Spécial méningocoque

Méningocoque B dans le Kent : beaucoup de questions, quelques réponses… et une leçon de santé publique. Après l’annonce par les autorités anglaises d’une épidémie d’infections invasives à méningocoque B dans le Kent, les questions sur le sujet affluent à InfoVac, parfois plus d’une trentaine par jour.

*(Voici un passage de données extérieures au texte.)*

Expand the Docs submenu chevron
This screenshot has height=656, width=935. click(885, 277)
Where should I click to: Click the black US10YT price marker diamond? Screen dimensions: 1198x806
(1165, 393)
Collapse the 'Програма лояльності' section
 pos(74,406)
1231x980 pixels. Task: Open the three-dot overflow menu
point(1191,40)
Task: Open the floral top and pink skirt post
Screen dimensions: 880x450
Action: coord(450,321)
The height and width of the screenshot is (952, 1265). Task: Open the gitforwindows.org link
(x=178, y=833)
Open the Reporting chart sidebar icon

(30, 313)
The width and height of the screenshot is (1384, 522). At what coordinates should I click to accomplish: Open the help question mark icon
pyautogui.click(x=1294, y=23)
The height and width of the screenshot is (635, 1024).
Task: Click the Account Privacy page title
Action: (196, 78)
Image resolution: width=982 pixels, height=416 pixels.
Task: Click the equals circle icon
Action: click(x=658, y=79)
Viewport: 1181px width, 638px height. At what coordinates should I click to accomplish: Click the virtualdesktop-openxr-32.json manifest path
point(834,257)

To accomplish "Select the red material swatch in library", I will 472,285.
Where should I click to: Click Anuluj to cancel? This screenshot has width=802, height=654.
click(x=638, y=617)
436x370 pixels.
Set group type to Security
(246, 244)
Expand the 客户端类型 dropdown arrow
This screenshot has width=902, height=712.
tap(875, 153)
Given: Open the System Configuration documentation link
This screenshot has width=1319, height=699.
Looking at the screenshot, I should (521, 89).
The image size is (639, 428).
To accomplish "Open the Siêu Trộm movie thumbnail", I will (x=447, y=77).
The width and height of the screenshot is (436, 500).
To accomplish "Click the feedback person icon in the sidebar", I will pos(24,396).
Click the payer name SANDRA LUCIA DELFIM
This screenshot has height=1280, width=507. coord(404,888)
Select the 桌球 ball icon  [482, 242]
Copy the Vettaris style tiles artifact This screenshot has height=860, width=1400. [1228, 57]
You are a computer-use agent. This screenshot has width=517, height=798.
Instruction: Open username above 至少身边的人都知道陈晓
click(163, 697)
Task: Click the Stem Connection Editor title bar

Premier point : où en est l’épidémie ? À ce jour, la source officielle la plus récente de l’UKHSA rapporte, en mars 2026, 21 cas liés à l’épisode de Canterbury/Kent, dont 20 cas confirmés d’infection invasive à méningocoque B et 1 cas probable : 2 décès ont été rapportés. Les cas concernent exclusivement des jeunes adultes, avec un âge médian de 19 ans. La plupart sont des étudiants de l’Université du Kent ou des élèves de sixth form des établissements locaux. Ce profil d’âge n’a rien de surprenant. Les infections invasives à méningocoque sont particulièrement fréquentes au cours des deux ou trois premières années de vie, puis leur incidence diminue avant de remonter à l’adolescence et chez l’adulte jeune (AJA) en particulier entre 15 et 25 ans. Il ne s’agit pas d’un second pic aussi marqué que chez le nourrisson, mais plutôt d’un dôme épidémiologique : sur l’ensemble des AJA, le nombre des cas est aussi important que chez les jeunes enfants.